Dépistage, prévention, coordination des soins, gestion des données de santé et demain, e-prescription : les évolutions du métier, dont celles négociées par les syndicats dans le cadre conventionnel, ne pourront se passer de supports numériques à la fois simplifiés, robustes et performants. Ces outils transversaux seront même indispensables aux avancées de la pratique officinale. Face à cet enjeu, les acteurs de la profession, Ordre et syndicats, ont travaillé avec les pouvoirs publics à la construction du volet officines du Ségur du numérique en santé. Il s'agissait de définir la configuration des nouveaux systèmes d'information et la mise à niveau des logiciels métier (LGO).
Les applications sont en effet pléthoriques à l'officine. Les logiciels métiers ne se contenteront plus désormais d'effectuer uniquement des tâches de facturation et de gestion des stocks. Ils seront aussi capables de gérer le parcours de soins et d'intégrer certaines fonctionnalités du tout récent « Mon espace santé », outil réservé aux patients. En un mot, il sera possible au pharmacien de consulter via son LGO des documents reçus par messagerie sécurisée de santé (MSS) ou provenant du DMP du patient. En retour, l'officinal pourra générer, toujours via son LGO, des documents issus des entretiens pharmaceutiques, d'un bilan partagé de médication (BPM) ou encore une notification de vaccination. Et envoyer ces documents sur une MSS ou sur le DMP. « D’ici à un an, l’ensemble des logiciels utilisés par les professionnels de santé seront compatibles avec « Mon espace santé ». L’objectif est d’atteindre les 250 millions de documents échangés par an via « Mon espace santé » d’ici à 2024 », promet le ministère.
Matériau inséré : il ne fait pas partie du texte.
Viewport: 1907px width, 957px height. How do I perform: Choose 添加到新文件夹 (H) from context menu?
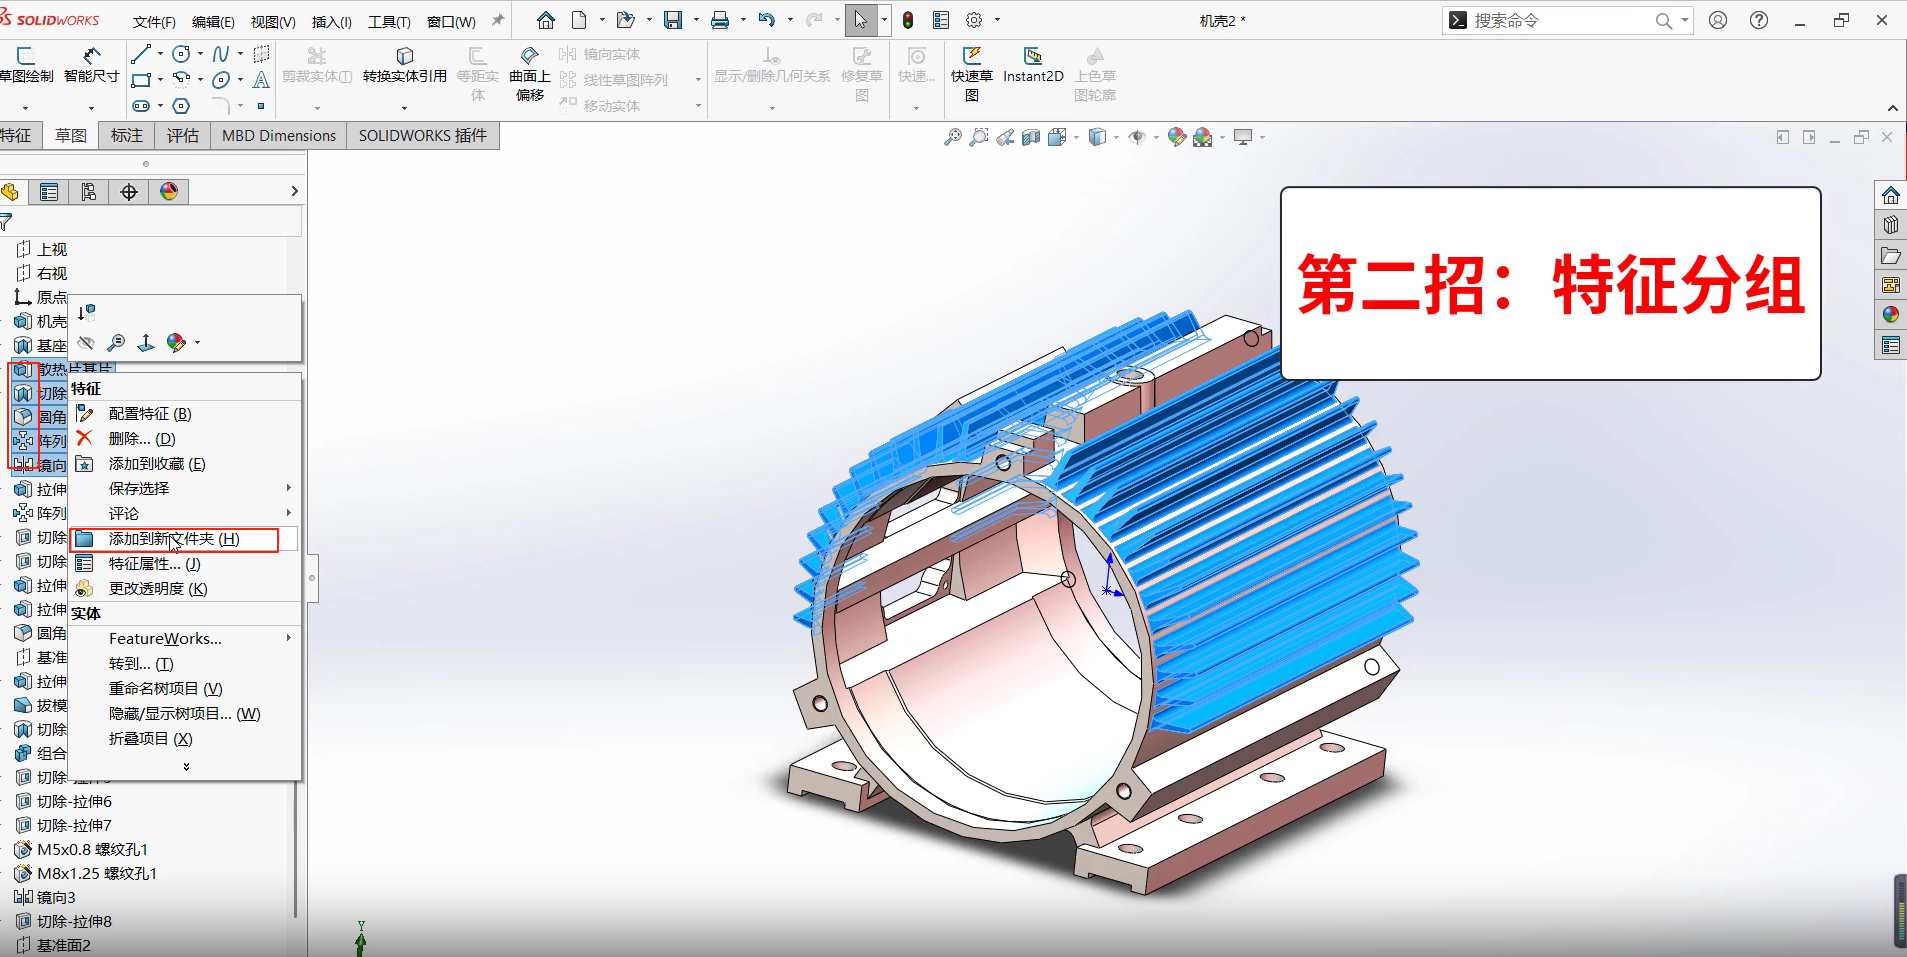point(174,539)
Des données complètes et sécurisées
L'accès se fera en deux vagues, précise Philippe Besset, président de la Fédération des syndicats pharmaceutiques de France (FSPF). Dès cet automne, les pharmaciens pourront consulter les documents en format Web (en ligne) en se connectant sur une messagerie. Ce n'est qu'un an plus tard qu'ils pourront télécharger ces documents de synthèse médicale ou examens biologiques et les verser au dossier patient, par exemple. De même, pourront être intégrés les différents entretiens pharmaceutiques existants aujourd'hui ou futurs, comme l’entretien « femme enceinte ». Celui-ci donne une parfaite illustration de ce nouvel usage du numérique au comptoir. Les messages de prévention pourront être adressés à la cliente via « Mon espace santé » tandis que, sur le DMP, la vérification du traitement pourra être assurée afin de prévenir tout risque tératogène. « Tout sera rationalisé depuis le poste de travail, y compris les prochains entretiens pharmaceutiques que nous négocieront dans le cadre conventionnel en 2023 », annonce Philippe Besset.
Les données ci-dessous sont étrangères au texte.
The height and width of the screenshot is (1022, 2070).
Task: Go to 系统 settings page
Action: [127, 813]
Changement de paradigme dans les échanges entre pharmaciens et patients, ils se feront désormais sur un canal sécurisé et non plus sur des messageries de type WhatsApp ! Le patient pourra transmettre son ordonnance par messagerie sécurisée dès lors que son pharmacien le lui aura proposé. Habilité à administrer près d'une dizaine de vaccins, l'officinal pourra également alimenter le carnet de vaccination électronique de son patient. De même, grâce à un accès au DMP, le bilan de médication partagé (BPM) du patient enregistré sur le LGO, sera communiqué aux autres acteurs de son parcours de soins.
Zéro coût
Pour obtenir cette mise à niveau « Ségur du numérique » de leur LGO, il suffira aux titulaires d'envoyer un bon de réservation à leur éditeur. Celui-ci le remettra à l'assurance-maladie en échange d'un financement de 750 à 1 050 euros (800 euros en moyenne)*. Trop peu, selon Cyril Boissier, directeur commercial du logiciel LEO (Astera), au regard des heures de développement, mais surtout des coûts d'installation, de formation des pharmaciens et d'accompagnement. « Ce forfait pénalise par ailleurs les petits éditeurs qui doivent faire face aux mêmes coûts de développement que les grands », ajoute celui dont le logiciel est utilisé par 1 300 officines (part de marché en croissance de 20 % en 2021).
Les pharmaciens n'auront par conséquent rien à débourser pour ces nouvelles fonctionnalités. Mieux même, ils percevront pour l'utilisation de ces nouveaux outils numériques une ROSP dont le montant fera l'objet de négociations dans le cadre de la convention pharmaceutique. Pourvu que celle-ci soit signée rapidement.
* Dispositif défini par un arrêté paru le 12 février au « Journal officiel ». Le montant est indexé au chiffre d’affaires annuel de l’officine sur les médicaments remboursés par l’assurance-maladie.